AMU officials insist the ban is not gender biased
Aligarh Muslim University, Uttar Pradesh banned its female students from entering the University library, and received serious criticism from media and the HRD Ministry, on November 11, 2014. The Vice-Chancellor of the University, Zameeruddin Shah, had given a statement in an effort to justify his actions, but ended up making it worse.
Yesterday, however, it was announced that the University was going to review the ban. Even though many students have stood up against the ban, some have decided to stand by their VC, claiming he is like their father.
The students’ union issued a statement that condemned the negative light the university was being shown in, but also stated: “We also condemn the irresponsible and careless remarks of the vice chancellor. We would like to reiterate that the vice-chancellor should stop making statements unbecoming of his stature, and should ensure that the grievances and problems of the students of AMU, particularly those of Women’s College, are addressed immediately,” reported Times of India.
[Picture Courtesy: News 18]
According to a report by PTI, the University spokesman, Rahat Abrar said that the ban had not been imposed now and, “Whatever provisions are in place today have been so ever since the Women’s College was established in the year 1936.” Does that seem like a valid reason to still stop women from accessing the library in 2014?
The university has since given many statements in favour of their decisions often saying that the reason behind their decision is not influenced by their gender bias but because of infrastructural shortcomings.

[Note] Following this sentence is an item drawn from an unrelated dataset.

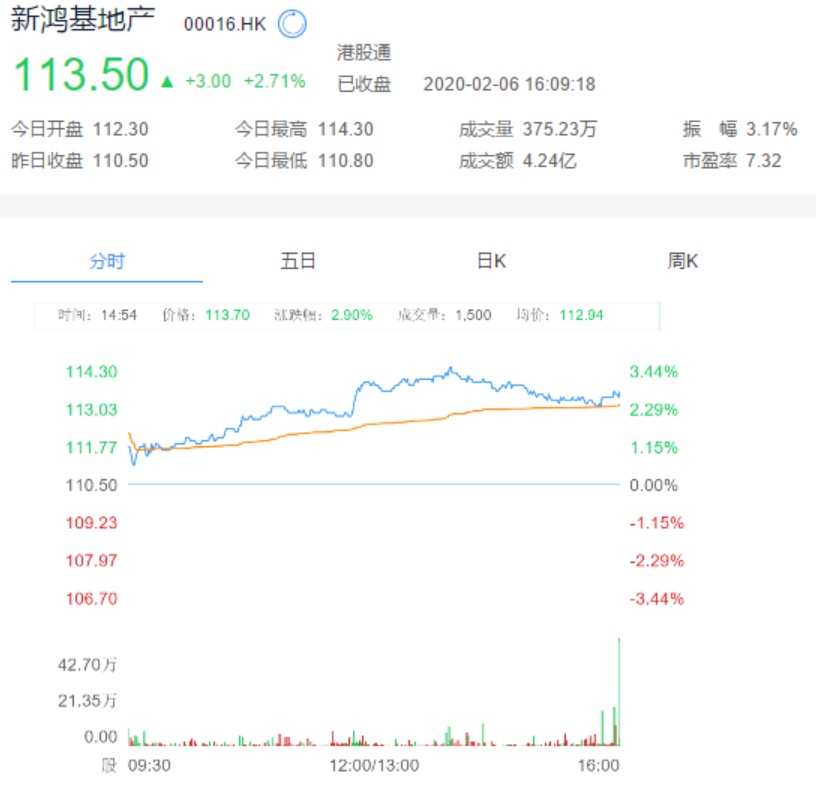Viewport: 816px width, 789px height.
Task: Show the 周K chart tab
Action: (x=683, y=262)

One statement also said that Undergraduate girls and boys of different colleges do have permission to access the library.
Assuming all of these facts are true, the fact that the Vice Chancellor of a reputed University in a democratic nation bans a section of women from accessing a public space because of their gender cannot be acceptable. The poor infrastructure of universities all across the country has been an important issue for years but this cannot be used as a valid excuse to dismiss the demands of female students.
If all universities followed this example, then every time a student’s club or a public space intended for students is found overcrowded, the women will be banned from using it. This is not just unfair, it is also sexist and should not be entertained or tolerated by either the students of AMU or the government.